Monday, May. 22, 1944
Foul & Unfair
Angry Irish voices filled the lecture theater of Dublin's handsome, wide-flung Leinster House. Honorable red-faced members of the Dail Eireann threw "reckless," "irresponsible," "pique and petulance" at the bowed head of astute, unbowed Prime Minister Eamon de Valera, crouched on his shiny, mahogany front-row seat. De Valera had just tripped an unwary Dail into an unwanted general election, the second within a year.
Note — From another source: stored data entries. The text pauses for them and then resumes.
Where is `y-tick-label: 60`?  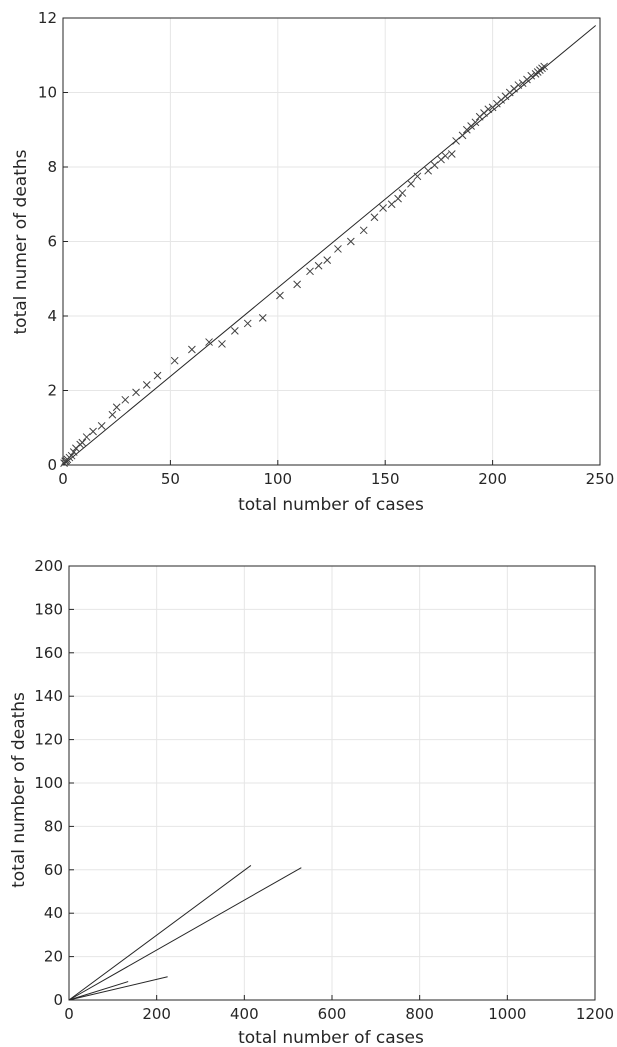
y-tick-label: 60 is located at coordinates (54, 870).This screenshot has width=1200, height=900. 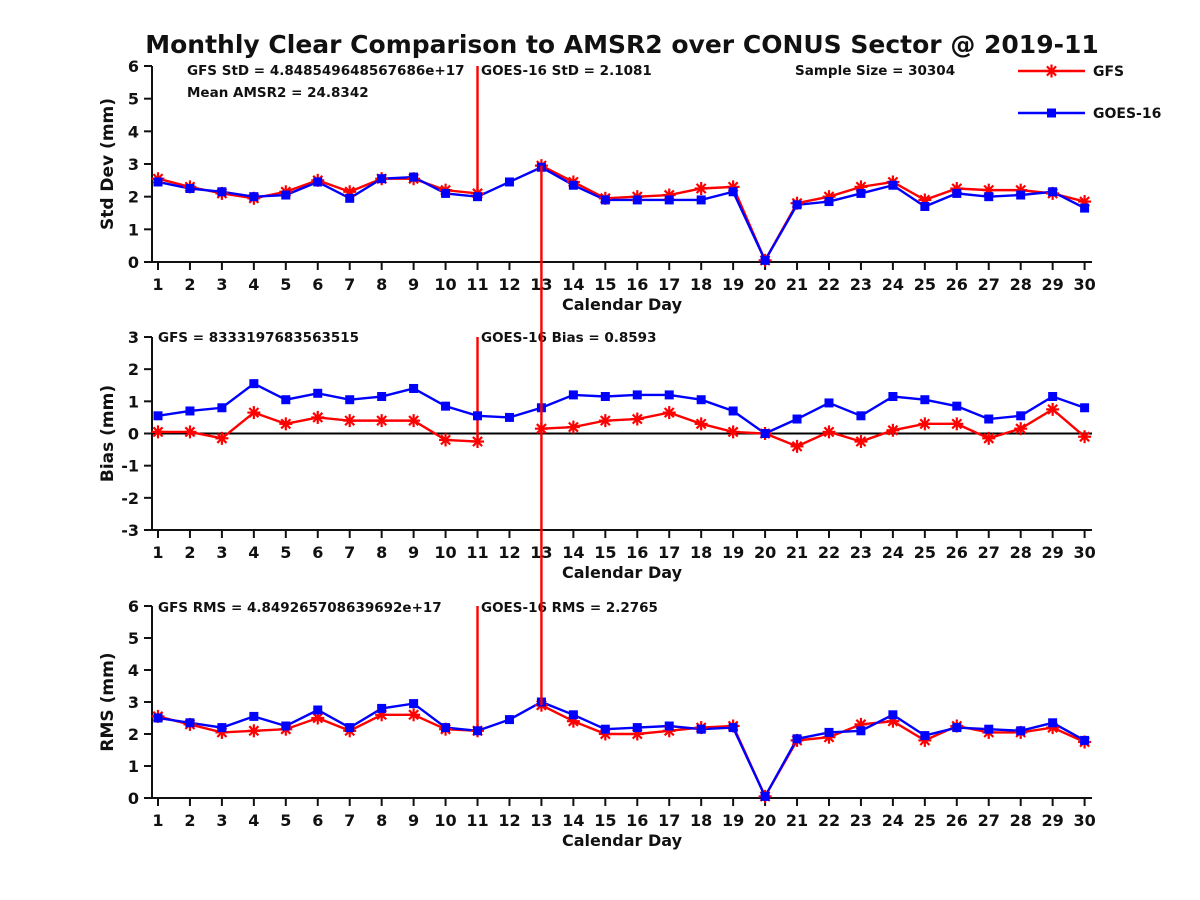 What do you see at coordinates (130, 466) in the screenshot?
I see `y-tick-label: -1` at bounding box center [130, 466].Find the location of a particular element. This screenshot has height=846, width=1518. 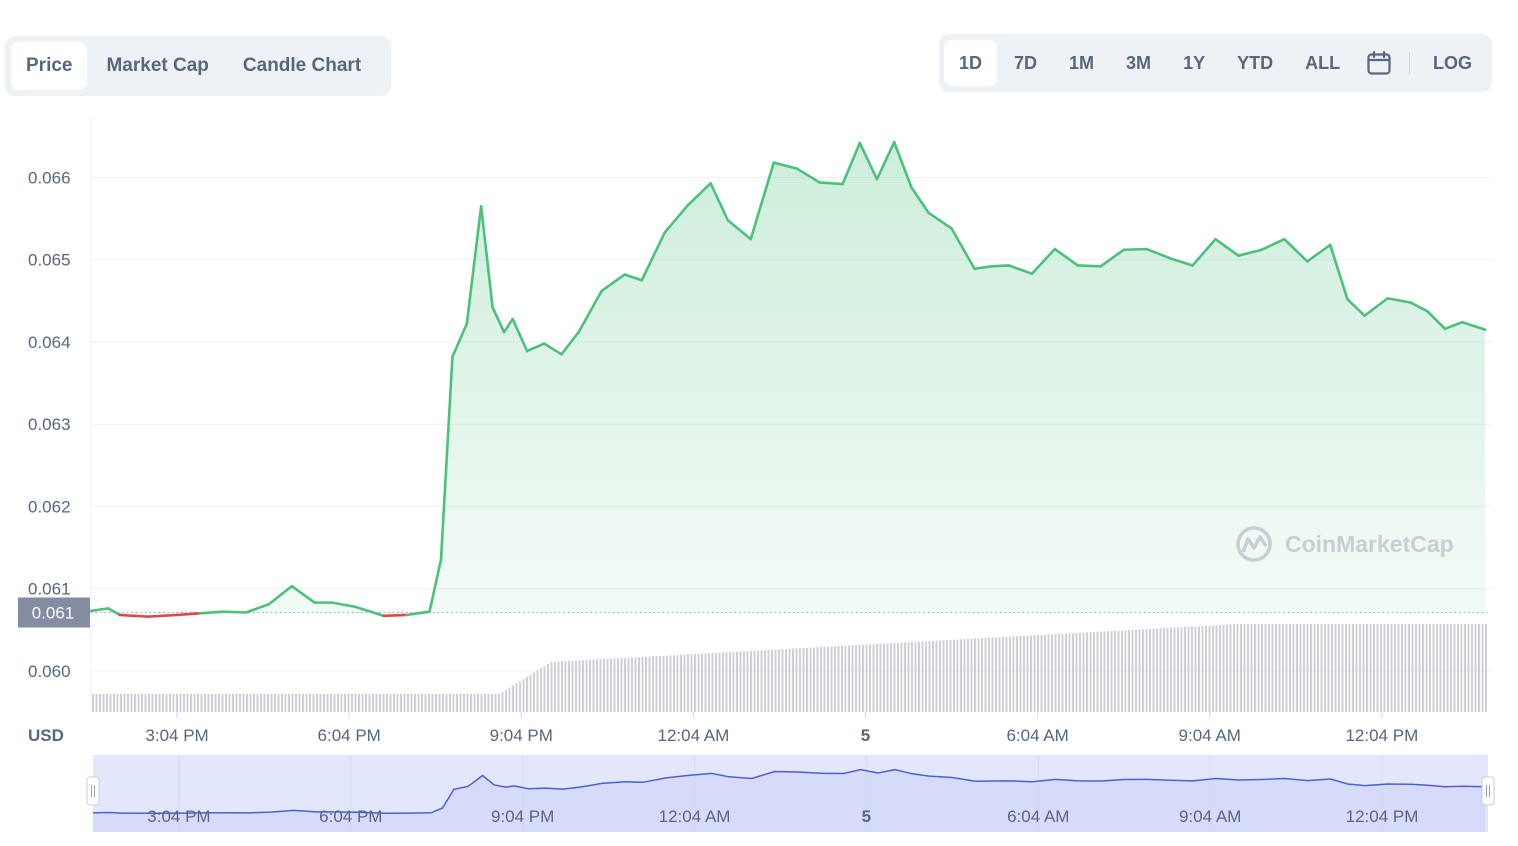

tab-price: Price is located at coordinates (50, 66).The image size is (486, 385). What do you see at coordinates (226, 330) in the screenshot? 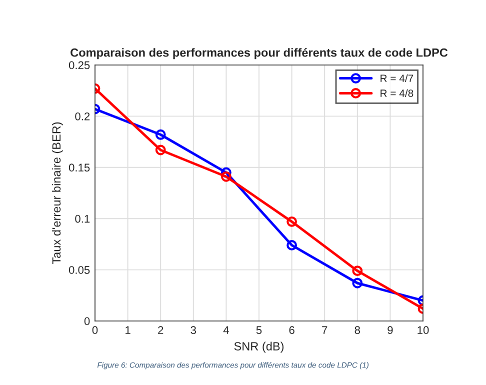
I see `x-tick-label: 4` at bounding box center [226, 330].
The night before, a bill to merge Eire's transport system had come up for its second reading. The opposition parties (which altogether--but they are seldom all together--have 71 seats to the 67 of De Valera's Fianna Fail) asked postponement until an investigating committee could complete a report on ugly rumors of fat profits in transport stocks. The committee wanted to know how speculators got hold of confidential information, supposedly known only to high Government officials. Brusquely De Valera rejected the suggestion, but on a vote he lost, 64-to-63. Next day an astonished Dail discovered that he had persuaded aging, ailing President Douglas Hyde to dissolve Parliament, call a new election for May 30.
"Foully, unfairly, in secret and undemocratically this decision has been taken and hurled at Parliament and the people," roared choleric Dr. Thomas O'Higgins, leader of Fine Gael, the principal opposition. Retorted De Valera, out to get a solid majority for his Fianna Fail: "I have no apology to offer. A minority government has responsibility but not power."
For once, Eire's old master had taken a leaf from the book of his old foe, Winston Churchill. Last month Churchill bludgeoned a vote of confidence from Britain's House of Commons. Last week De Valera, riding a wave of Irish resentment against U.S. and British demands that Dublin get tougher with Germany, was playing a similar, all-or-nothing game.